Stored items ::
☆ ☆ ☆ ☆ ☆ ☆ ☆

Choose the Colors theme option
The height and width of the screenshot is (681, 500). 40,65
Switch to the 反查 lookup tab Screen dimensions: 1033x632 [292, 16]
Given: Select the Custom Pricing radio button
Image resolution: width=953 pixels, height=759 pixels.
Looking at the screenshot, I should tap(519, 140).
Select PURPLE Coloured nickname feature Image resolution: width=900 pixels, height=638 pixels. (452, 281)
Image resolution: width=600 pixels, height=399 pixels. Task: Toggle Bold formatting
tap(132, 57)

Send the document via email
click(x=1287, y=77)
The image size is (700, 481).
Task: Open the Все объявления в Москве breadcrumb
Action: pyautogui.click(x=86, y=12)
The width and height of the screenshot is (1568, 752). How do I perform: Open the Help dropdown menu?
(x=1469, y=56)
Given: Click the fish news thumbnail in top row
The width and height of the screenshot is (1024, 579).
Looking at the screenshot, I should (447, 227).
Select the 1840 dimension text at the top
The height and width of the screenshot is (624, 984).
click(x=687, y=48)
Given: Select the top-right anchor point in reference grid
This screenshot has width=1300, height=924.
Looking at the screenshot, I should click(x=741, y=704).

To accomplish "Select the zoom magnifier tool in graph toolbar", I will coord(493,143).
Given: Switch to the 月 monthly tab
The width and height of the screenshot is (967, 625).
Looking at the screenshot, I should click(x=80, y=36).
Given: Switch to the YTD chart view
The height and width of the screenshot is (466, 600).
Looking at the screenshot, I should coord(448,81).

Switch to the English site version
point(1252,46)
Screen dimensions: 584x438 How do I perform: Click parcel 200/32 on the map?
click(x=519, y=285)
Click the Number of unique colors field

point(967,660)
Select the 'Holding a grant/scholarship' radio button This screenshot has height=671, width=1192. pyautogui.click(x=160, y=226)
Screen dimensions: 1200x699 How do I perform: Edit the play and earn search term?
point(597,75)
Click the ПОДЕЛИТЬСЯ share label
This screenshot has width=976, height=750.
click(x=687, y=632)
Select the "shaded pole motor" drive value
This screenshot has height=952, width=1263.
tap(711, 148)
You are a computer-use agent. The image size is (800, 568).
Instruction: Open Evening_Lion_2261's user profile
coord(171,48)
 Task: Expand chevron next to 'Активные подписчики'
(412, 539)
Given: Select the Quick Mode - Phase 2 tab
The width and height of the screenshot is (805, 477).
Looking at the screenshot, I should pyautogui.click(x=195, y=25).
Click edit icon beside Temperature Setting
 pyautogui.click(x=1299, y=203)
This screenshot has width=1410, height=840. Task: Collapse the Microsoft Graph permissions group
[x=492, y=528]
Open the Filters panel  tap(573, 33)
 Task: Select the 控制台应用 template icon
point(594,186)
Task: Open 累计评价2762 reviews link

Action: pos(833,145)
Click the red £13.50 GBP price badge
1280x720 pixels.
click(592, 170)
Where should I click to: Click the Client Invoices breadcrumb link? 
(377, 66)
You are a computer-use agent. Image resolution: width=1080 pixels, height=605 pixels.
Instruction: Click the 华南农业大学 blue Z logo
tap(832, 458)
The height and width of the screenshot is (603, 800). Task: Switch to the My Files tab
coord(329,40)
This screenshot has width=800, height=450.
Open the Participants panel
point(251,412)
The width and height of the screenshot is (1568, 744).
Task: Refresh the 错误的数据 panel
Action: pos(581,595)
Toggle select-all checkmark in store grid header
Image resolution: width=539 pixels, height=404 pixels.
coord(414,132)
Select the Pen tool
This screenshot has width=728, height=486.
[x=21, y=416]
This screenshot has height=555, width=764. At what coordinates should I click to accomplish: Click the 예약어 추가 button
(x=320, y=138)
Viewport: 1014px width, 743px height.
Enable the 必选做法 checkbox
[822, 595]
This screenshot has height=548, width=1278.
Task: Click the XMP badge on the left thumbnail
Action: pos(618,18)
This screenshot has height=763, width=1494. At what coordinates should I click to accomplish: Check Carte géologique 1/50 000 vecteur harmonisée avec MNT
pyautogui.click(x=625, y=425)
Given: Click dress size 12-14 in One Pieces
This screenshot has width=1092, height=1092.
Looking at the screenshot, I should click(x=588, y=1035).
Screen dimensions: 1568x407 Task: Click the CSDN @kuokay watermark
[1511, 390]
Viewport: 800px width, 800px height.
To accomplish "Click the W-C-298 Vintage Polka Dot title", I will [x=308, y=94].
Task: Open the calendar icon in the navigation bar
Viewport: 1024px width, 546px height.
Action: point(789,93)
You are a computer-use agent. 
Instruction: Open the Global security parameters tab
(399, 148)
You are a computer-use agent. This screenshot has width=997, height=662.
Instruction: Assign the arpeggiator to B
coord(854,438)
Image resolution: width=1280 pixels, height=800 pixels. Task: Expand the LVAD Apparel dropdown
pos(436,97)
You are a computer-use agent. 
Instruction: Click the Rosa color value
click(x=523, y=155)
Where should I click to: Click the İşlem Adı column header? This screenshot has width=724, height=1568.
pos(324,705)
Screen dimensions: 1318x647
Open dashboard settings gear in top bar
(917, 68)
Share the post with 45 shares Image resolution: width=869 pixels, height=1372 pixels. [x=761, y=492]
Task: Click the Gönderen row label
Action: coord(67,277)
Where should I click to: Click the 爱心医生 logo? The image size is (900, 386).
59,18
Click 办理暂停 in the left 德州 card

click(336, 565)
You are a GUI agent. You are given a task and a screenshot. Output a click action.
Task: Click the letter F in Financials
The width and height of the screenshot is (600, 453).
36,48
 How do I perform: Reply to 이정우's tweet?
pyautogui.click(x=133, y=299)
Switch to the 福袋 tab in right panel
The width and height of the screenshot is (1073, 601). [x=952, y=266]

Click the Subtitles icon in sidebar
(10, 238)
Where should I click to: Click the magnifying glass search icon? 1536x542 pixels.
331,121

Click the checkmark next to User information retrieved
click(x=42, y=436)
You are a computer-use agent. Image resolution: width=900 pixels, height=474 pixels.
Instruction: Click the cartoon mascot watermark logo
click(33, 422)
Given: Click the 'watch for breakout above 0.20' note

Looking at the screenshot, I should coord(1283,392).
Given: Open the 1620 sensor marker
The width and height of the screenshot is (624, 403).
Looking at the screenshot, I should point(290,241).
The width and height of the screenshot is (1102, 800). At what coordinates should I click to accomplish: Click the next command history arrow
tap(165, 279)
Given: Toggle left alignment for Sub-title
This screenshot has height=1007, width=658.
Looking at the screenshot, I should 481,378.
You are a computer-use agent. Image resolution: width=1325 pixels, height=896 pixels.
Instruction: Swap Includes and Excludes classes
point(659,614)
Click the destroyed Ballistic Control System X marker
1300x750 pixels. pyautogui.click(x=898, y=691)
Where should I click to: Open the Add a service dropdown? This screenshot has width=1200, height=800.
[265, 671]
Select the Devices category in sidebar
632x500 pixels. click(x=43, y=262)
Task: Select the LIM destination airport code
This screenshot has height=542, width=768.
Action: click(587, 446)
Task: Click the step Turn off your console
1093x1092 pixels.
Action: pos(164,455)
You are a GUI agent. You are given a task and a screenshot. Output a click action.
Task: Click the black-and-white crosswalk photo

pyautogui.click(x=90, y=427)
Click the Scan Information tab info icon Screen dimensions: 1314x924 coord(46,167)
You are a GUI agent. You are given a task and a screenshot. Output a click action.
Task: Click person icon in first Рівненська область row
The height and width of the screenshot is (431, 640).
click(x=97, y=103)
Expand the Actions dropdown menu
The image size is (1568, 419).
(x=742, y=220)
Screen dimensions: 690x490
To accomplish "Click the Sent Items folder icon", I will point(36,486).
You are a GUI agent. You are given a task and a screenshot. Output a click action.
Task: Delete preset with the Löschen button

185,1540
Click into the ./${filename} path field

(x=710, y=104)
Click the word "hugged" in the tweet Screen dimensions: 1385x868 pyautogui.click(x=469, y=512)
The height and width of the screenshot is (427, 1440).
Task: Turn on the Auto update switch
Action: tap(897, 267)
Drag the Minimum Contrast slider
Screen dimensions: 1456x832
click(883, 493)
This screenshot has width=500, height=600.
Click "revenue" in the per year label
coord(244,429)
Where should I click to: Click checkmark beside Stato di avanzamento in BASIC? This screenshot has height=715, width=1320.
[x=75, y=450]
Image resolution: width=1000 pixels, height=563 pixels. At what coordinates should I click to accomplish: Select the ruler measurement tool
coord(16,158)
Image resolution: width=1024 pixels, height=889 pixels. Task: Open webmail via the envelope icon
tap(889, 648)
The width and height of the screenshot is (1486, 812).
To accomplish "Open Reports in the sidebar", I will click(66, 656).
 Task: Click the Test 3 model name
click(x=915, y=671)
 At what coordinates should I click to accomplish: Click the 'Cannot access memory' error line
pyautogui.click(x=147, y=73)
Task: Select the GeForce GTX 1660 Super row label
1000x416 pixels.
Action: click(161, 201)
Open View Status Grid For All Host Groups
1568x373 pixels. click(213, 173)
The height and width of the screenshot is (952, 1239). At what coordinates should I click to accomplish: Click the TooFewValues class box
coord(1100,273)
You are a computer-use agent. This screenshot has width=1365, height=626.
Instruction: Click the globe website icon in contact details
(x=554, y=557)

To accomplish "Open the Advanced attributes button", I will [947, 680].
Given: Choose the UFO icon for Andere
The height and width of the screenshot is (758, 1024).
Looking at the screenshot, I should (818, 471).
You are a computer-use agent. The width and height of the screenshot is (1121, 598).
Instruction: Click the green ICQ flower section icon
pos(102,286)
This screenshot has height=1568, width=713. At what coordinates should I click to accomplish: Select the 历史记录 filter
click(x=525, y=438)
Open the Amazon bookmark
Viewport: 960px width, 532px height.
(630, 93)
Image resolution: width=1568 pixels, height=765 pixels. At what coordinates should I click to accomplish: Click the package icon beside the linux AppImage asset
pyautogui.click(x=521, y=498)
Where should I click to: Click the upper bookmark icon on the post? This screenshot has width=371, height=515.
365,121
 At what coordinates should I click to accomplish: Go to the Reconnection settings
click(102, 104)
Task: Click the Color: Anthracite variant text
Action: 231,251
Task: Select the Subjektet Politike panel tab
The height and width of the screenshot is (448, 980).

☆ ☆ ☆ ☆ ☆ ☆ ☆

Task requirements ::
All lines above from the line with "The width and height of the screenshot is (967, 625)." through the line with "Select the 'Holding", both included, are to be set down exactly, with nothing else.

Response to this task ::
The width and height of the screenshot is (967, 625).
Looking at the screenshot, I should click(x=80, y=36).
Given: Switch to the YTD chart view
The height and width of the screenshot is (466, 600).
Looking at the screenshot, I should coord(448,81).

Switch to the English site version
point(1252,46)
Screen dimensions: 584x438 How do I perform: Click parcel 200/32 on the map?
click(x=519, y=285)
Click the Number of unique colors field

point(967,660)
Select the 'Holding a grant/scholarship' radio button This screenshot has height=671, width=1192. pyautogui.click(x=160, y=226)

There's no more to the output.